Context window fatigue. Exhausting or maximising the context window[8] degrades the model’s internal attention mechanism, making it much more likely to hallucinate the initial prompt and restart its reasoning cycles.

Note: 0.4 was my normal coding setting; 0.7 to 0.85 helped as a recovery tactic when the model looped.

How I mitigated the looping

Several strategies helped in my testing:

I went with the simplest fix: disabling the “thinking” mode entirely (via --chat-template-args). It stopped the looping, but it also stripped away some of Qwen’s depth, which felt like a trade-off I was not always comfortable making.

Later, after the pi optimisations, I re-enabled thinking mode by updating the pi config to use the froggeric v19 template and adjusting the tool format. The template changes stopped the looping in my test cases, so thinking mode could be safely turned back on.

What I would recommend

Caveats and open problems

  1. RTK support for pi was initially missing, but has since been added via PR #1741. I had written in the original draft that RTK was incompatible with pi, but coincidentally the GitHub issue was picked up and Pi support was added. I have not yet tested it end-to-end with oMLX, but the integration path now exists.

  2. little-coder does not play nice with oMLX. I wanted to use little-coder, which is built on top of pi, but I could not figure out how to get it to work with oMLX. So for now, I am sticking with bare pi.

  3. DFlash context behavior is unclear. As noted above, oMLX’s DFlash has a default context threshold of 4096 tokens and falls back for longer prompts. I am not certain whether the speed boost came from DFlash acceleration on short contexts, fallback behaviour on long contexts, or both. If you are benchmarking with long prompts, the DFlash speedup may not apply.

  4. Quantisation quality is subjective. For my coding workflow, the quality trade-off of 4-bit quantisation was acceptable. Whether that holds for your use case is another question.

Is this for you?

Local LLMs are not for everyone. Before you follow along, ask yourself these questions:

Do you have Apple Silicon? This entire journey is Apple Silicon-specific. MLX, oMLX, and unified memory architecture (UMA)[1] are the reason this works. On an Intel Mac or a PC with a dedicated GPU, the story is different and this article is not your guide.

Do you have 48GB of RAM? The 48GB on my M4 Pro was where this became usable for me. At 262K context, the KV cache can dominate memory, so 32GB may load some 35B 4-bit variants at shorter context, but it leaves limited overhead for anything else. Browsing, terminal, or background processes will compete for memory. If you have less, you will need a smaller model and fewer tokens per second.
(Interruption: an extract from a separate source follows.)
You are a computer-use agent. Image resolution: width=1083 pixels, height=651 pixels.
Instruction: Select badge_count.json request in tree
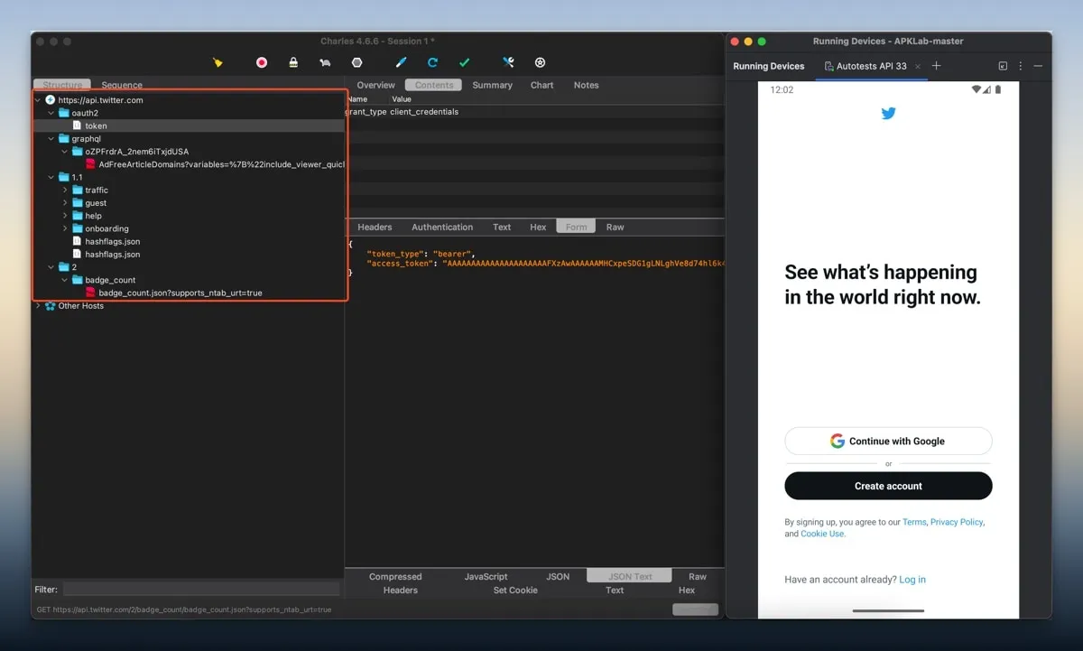[180, 293]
Are you okay with “good enough”? These models are not GPT-5 or Claude. They will make mistakes. They will hallucinate. My setup once triggered a kernel panic under memory pressure. But for smaller coding tasks, they are genuinely useful. If you need a coding buddy on a plane ride, go local.

Do you value privacy? Inference can happen without sending prompts to a cloud model. Your own model, your own rules. If any of that matters to you, local LLMs are worth exploring.

Are you comfortable with a terminal? You need to be comfortable running commands, managing files, and troubleshooting. If that scares you, start with Ollama and work your way up. It is the easiest on-ramp and you can always go deeper later.